Report each line below that contains the word "This", copying those lines in full. Case counts when matching.

[Click-target data]
---+---

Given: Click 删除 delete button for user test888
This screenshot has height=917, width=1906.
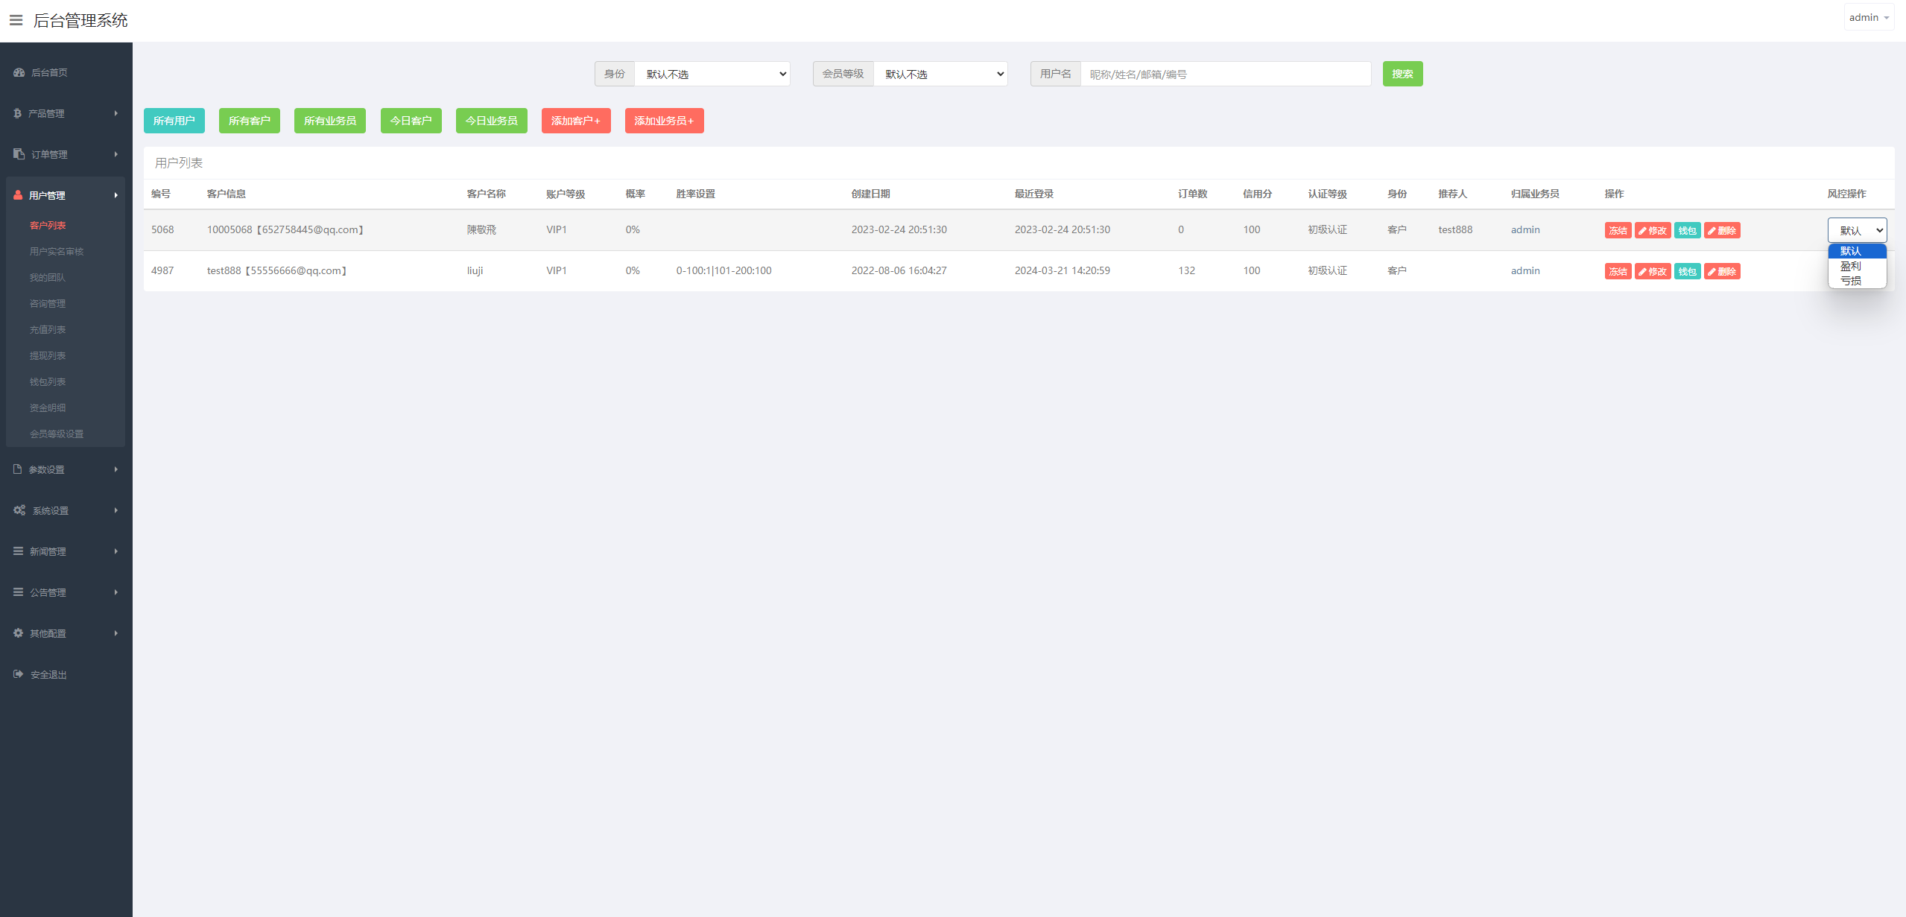Looking at the screenshot, I should click(x=1721, y=272).
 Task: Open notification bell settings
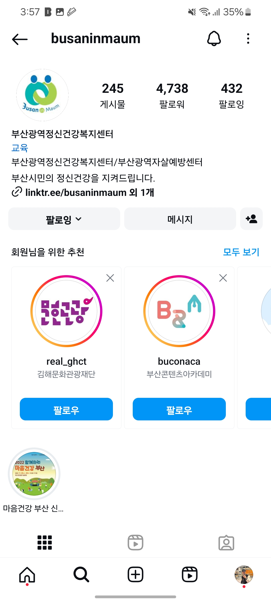tap(214, 39)
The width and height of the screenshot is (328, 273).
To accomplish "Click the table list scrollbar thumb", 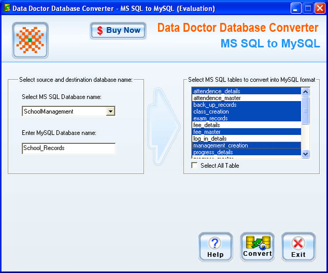I will pyautogui.click(x=306, y=110).
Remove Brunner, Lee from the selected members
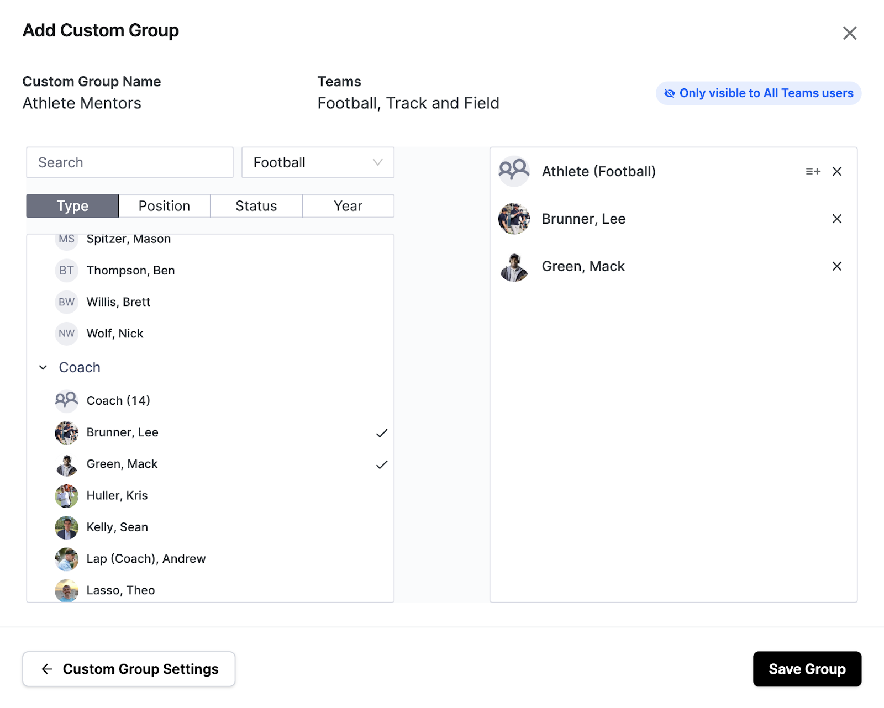 coord(837,219)
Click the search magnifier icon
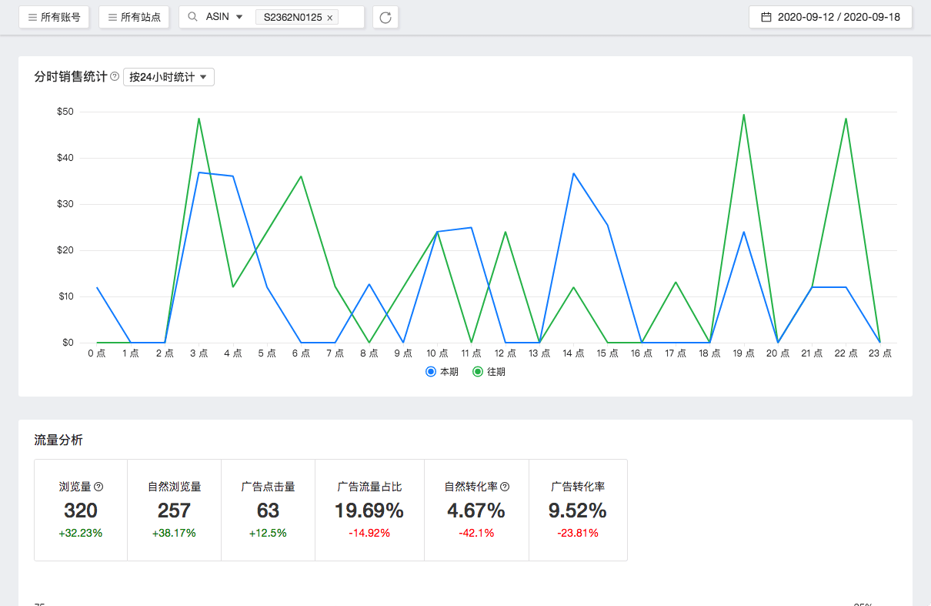Image resolution: width=931 pixels, height=606 pixels. (x=192, y=17)
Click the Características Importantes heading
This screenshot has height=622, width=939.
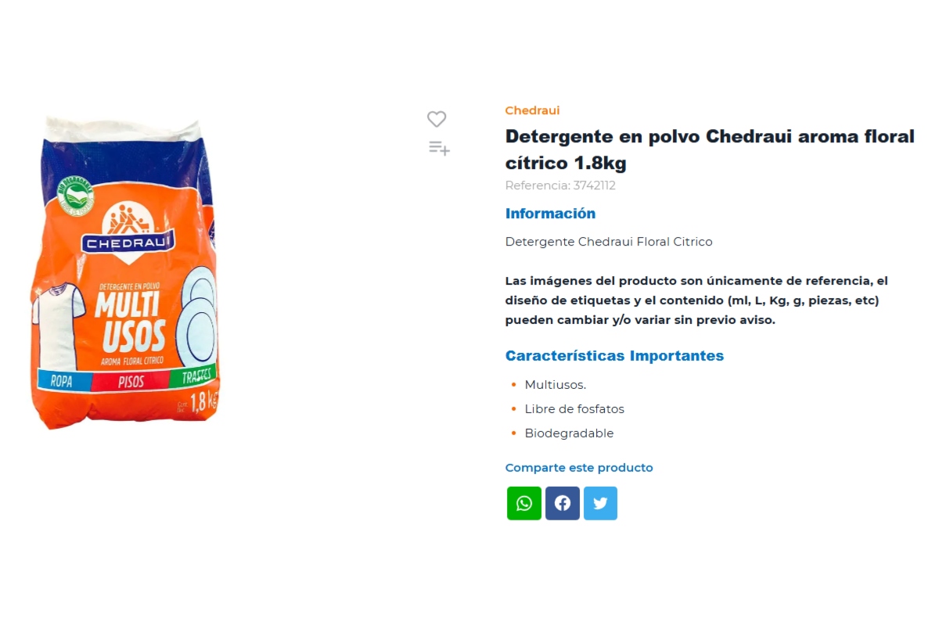coord(614,356)

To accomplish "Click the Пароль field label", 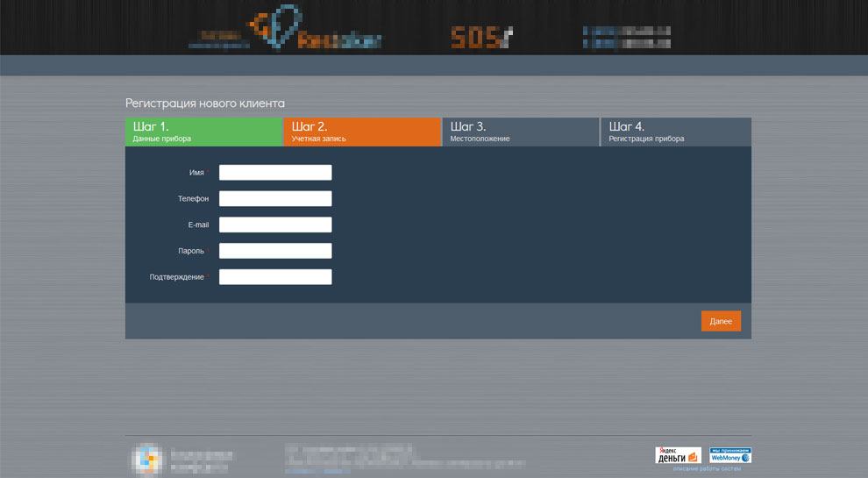I will 190,252.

---+---

## The result
This screenshot has height=917, width=1906.
This screenshot has height=622, width=939.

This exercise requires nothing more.